── MATERIAL FOR THE TASK ──

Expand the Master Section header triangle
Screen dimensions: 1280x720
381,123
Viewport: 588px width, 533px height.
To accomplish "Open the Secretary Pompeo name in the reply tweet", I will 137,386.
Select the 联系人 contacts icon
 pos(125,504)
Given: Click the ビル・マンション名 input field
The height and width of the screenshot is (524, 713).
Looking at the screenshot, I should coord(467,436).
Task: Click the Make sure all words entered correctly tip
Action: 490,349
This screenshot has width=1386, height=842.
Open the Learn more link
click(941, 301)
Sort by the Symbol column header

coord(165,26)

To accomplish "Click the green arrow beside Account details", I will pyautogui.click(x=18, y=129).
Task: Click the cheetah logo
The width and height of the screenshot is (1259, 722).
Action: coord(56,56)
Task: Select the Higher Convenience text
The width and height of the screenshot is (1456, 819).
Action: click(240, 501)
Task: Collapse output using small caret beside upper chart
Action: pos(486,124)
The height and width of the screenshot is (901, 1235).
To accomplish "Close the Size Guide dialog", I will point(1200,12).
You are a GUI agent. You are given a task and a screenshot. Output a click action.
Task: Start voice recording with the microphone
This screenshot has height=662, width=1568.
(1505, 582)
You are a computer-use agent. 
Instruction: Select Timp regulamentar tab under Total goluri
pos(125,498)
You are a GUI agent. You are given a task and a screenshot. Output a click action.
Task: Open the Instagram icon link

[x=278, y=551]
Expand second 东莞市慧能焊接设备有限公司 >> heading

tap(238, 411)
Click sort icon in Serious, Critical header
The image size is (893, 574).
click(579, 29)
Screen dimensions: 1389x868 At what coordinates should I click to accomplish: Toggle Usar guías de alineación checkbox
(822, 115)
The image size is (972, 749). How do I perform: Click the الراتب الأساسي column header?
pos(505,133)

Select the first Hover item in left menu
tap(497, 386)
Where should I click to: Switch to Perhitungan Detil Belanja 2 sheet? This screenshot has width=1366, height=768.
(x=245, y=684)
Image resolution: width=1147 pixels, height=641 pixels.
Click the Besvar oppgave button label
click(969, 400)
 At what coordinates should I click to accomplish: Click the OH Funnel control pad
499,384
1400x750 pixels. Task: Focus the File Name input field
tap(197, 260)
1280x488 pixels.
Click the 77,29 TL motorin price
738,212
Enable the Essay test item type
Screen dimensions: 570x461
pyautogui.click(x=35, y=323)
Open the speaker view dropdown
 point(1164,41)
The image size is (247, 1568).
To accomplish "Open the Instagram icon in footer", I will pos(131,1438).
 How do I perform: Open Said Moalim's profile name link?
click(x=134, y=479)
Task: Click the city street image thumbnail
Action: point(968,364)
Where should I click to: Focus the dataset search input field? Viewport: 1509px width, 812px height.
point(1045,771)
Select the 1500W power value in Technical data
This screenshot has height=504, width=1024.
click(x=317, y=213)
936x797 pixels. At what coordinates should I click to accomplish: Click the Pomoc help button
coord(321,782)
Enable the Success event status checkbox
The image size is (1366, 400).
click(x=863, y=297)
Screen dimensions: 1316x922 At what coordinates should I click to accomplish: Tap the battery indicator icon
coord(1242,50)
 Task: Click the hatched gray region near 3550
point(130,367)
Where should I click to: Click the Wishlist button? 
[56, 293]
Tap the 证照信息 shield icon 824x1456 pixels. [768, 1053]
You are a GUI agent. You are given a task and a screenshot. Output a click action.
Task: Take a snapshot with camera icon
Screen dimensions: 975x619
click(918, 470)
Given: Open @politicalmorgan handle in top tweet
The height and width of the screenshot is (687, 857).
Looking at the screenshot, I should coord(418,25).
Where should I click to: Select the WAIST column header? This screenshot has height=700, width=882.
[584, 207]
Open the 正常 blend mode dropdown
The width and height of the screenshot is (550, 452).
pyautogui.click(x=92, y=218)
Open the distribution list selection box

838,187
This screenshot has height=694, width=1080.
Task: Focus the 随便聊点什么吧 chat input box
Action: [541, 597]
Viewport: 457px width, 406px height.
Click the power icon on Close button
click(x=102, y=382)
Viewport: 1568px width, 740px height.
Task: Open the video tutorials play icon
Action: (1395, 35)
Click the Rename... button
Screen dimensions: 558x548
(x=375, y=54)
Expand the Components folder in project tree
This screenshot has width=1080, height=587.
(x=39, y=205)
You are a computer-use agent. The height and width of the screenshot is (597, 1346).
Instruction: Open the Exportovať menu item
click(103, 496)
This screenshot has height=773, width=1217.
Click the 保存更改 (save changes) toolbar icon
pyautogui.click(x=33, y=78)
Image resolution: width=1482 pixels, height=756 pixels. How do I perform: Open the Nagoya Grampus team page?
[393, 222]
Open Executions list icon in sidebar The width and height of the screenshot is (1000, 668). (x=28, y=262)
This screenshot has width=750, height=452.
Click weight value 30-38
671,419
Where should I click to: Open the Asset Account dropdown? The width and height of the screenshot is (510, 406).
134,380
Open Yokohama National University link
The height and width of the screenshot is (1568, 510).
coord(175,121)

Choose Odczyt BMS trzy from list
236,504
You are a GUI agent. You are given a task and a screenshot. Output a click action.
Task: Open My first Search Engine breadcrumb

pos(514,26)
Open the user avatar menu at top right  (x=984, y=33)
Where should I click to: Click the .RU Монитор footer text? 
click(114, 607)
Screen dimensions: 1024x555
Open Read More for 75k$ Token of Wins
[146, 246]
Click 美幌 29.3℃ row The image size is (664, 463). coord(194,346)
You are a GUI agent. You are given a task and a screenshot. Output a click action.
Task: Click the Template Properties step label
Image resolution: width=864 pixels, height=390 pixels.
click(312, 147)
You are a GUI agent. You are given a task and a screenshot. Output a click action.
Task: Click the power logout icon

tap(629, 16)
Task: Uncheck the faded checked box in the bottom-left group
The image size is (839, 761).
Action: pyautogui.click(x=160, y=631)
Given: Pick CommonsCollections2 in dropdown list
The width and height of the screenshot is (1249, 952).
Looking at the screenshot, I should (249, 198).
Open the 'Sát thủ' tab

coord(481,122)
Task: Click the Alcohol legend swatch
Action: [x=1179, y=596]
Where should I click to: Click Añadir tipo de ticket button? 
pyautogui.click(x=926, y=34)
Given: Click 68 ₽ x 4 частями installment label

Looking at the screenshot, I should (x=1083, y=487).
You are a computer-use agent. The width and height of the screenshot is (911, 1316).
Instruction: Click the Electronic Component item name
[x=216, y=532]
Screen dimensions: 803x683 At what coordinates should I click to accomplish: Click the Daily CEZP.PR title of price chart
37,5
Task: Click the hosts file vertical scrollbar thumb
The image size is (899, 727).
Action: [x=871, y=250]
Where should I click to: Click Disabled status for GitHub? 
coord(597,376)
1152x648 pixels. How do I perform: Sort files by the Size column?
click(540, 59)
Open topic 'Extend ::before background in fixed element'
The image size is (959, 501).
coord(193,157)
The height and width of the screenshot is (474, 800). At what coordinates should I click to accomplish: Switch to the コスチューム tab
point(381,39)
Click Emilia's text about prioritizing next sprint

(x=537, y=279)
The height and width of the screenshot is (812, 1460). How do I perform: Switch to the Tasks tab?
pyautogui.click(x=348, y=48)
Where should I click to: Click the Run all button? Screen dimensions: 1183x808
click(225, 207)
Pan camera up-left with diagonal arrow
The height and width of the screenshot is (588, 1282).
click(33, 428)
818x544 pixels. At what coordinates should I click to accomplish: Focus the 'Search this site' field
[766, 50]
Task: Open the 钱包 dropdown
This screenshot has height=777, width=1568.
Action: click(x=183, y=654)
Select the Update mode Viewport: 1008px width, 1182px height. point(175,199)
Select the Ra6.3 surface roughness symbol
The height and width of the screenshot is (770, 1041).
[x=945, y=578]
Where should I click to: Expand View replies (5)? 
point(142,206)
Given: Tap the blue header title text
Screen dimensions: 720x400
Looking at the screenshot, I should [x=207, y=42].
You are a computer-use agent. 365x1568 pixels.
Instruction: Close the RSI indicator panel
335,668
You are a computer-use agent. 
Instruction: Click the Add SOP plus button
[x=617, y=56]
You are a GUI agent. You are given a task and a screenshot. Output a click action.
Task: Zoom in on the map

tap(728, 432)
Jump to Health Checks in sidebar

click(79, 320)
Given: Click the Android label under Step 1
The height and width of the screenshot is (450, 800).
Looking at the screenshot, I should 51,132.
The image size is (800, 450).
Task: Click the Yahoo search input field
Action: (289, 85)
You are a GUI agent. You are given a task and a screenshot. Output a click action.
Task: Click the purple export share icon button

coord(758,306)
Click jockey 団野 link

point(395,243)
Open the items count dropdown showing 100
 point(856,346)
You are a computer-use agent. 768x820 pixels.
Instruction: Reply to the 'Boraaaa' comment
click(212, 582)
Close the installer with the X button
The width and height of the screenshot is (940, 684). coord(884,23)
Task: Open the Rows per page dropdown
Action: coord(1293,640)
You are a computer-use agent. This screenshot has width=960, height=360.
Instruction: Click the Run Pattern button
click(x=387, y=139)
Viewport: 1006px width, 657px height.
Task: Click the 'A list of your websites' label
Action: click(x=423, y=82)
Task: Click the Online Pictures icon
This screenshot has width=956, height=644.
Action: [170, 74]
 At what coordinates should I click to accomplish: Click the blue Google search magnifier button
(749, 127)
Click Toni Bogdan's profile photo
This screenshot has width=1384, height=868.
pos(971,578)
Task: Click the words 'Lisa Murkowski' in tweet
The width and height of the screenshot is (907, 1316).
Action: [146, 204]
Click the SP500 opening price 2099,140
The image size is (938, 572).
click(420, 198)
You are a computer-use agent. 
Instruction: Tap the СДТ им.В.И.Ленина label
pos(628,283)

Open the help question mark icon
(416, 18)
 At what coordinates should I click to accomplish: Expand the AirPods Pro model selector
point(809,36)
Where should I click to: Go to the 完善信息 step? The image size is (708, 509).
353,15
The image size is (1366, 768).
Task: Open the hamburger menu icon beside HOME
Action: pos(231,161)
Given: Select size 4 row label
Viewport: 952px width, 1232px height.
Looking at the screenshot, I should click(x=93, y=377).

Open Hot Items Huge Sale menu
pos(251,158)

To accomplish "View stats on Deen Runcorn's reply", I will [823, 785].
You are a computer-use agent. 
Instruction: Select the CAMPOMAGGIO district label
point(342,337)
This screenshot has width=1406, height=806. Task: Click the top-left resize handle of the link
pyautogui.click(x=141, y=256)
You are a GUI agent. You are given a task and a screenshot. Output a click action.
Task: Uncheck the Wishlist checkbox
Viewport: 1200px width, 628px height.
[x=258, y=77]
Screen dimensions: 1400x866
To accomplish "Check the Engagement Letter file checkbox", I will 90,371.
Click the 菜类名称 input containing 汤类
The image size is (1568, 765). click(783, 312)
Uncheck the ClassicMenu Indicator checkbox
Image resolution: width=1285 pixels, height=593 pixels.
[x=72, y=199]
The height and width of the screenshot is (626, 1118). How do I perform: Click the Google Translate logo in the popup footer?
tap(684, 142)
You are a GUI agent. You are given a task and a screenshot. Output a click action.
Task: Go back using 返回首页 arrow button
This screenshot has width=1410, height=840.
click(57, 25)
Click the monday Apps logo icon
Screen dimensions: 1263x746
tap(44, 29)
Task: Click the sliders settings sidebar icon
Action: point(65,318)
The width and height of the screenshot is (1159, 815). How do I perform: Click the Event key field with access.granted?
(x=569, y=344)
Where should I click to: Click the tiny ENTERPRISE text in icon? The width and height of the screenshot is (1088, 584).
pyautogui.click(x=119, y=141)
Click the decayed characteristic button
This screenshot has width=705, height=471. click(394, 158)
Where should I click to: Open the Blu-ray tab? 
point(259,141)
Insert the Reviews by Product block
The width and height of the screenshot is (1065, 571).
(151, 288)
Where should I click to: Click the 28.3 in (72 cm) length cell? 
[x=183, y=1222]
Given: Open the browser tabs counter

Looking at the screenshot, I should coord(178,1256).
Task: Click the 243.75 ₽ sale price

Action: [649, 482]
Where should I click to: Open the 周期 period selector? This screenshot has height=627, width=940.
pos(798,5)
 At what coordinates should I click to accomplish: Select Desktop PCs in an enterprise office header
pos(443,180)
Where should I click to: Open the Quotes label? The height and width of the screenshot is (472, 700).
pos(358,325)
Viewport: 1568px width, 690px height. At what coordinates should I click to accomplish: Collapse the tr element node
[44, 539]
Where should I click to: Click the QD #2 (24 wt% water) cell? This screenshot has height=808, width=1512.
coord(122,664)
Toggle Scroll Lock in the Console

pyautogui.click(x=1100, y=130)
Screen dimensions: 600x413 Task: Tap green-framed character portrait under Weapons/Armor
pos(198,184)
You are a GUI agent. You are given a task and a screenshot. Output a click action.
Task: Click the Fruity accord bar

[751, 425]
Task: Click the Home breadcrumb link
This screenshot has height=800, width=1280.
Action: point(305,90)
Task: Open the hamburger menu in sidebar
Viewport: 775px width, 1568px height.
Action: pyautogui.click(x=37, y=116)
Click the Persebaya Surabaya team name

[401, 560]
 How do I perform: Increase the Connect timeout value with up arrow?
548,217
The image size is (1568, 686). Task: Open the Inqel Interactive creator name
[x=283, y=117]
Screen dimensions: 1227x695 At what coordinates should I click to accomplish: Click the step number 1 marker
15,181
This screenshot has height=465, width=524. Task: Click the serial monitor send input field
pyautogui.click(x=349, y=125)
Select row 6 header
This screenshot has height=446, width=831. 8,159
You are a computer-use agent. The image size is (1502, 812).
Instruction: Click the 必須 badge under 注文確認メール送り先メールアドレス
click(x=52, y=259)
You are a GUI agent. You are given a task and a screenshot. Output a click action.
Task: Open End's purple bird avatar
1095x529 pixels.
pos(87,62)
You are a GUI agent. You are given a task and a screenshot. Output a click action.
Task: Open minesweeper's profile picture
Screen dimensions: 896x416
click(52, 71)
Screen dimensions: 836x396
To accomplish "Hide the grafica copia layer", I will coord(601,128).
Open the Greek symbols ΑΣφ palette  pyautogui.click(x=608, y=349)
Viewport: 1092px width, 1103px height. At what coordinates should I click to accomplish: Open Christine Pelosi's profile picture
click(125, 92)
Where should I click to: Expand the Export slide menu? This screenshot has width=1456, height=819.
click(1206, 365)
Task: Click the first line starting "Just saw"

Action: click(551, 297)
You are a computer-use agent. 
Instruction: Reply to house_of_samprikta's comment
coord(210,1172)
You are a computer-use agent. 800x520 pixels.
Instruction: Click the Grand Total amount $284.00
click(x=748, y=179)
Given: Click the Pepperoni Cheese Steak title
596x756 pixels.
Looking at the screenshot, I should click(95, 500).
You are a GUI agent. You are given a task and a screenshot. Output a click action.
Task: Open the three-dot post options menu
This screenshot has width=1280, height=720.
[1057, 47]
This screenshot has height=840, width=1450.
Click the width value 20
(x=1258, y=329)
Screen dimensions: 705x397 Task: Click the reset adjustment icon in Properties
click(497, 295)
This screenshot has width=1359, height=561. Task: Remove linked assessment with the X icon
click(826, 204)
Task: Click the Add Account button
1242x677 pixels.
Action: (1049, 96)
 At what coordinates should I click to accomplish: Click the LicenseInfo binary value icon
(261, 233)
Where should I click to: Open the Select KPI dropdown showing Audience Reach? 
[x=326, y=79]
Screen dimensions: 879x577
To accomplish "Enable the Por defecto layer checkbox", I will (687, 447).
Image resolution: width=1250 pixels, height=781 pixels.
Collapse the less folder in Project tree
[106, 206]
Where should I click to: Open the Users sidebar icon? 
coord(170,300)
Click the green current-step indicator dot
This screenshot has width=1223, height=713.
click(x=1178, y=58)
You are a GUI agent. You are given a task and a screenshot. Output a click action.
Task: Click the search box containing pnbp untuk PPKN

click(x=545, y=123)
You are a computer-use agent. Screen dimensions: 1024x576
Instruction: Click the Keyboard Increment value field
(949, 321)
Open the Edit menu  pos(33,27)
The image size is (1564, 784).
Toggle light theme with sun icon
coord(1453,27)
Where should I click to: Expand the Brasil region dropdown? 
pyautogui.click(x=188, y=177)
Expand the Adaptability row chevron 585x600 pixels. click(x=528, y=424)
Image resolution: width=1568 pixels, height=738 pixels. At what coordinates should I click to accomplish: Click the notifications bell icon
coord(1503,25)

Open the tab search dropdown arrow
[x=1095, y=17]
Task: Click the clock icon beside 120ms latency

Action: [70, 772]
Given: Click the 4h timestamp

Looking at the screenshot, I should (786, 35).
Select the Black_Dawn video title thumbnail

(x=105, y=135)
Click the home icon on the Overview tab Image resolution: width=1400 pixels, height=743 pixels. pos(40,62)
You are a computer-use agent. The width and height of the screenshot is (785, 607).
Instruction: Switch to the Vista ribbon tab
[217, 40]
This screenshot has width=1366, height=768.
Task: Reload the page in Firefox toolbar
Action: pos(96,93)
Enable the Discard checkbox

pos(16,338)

───

Going back to the entries above, set down exactly the lines that begin at the one with "Where should I click to: Open the Select" and end at the one with "You are a computer-use agent. Screen", both included, and nothing else.

§ **EXERCISE RESULT**:
Where should I click to: Open the Select KPI dropdown showing Audience Reach? 
[x=326, y=79]
Screen dimensions: 879x577
To accomplish "Enable the Por defecto layer checkbox", I will (687, 447).
Image resolution: width=1250 pixels, height=781 pixels.
Collapse the less folder in Project tree
[106, 206]
Where should I click to: Open the Users sidebar icon? 
coord(170,300)
Click the green current-step indicator dot
This screenshot has width=1223, height=713.
click(x=1178, y=58)
You are a GUI agent. You are given a task and a screenshot. Output a click action.
Task: Click the search box containing pnbp untuk PPKN

click(x=545, y=123)
You are a computer-use agent. Screen dimensions: 1024x576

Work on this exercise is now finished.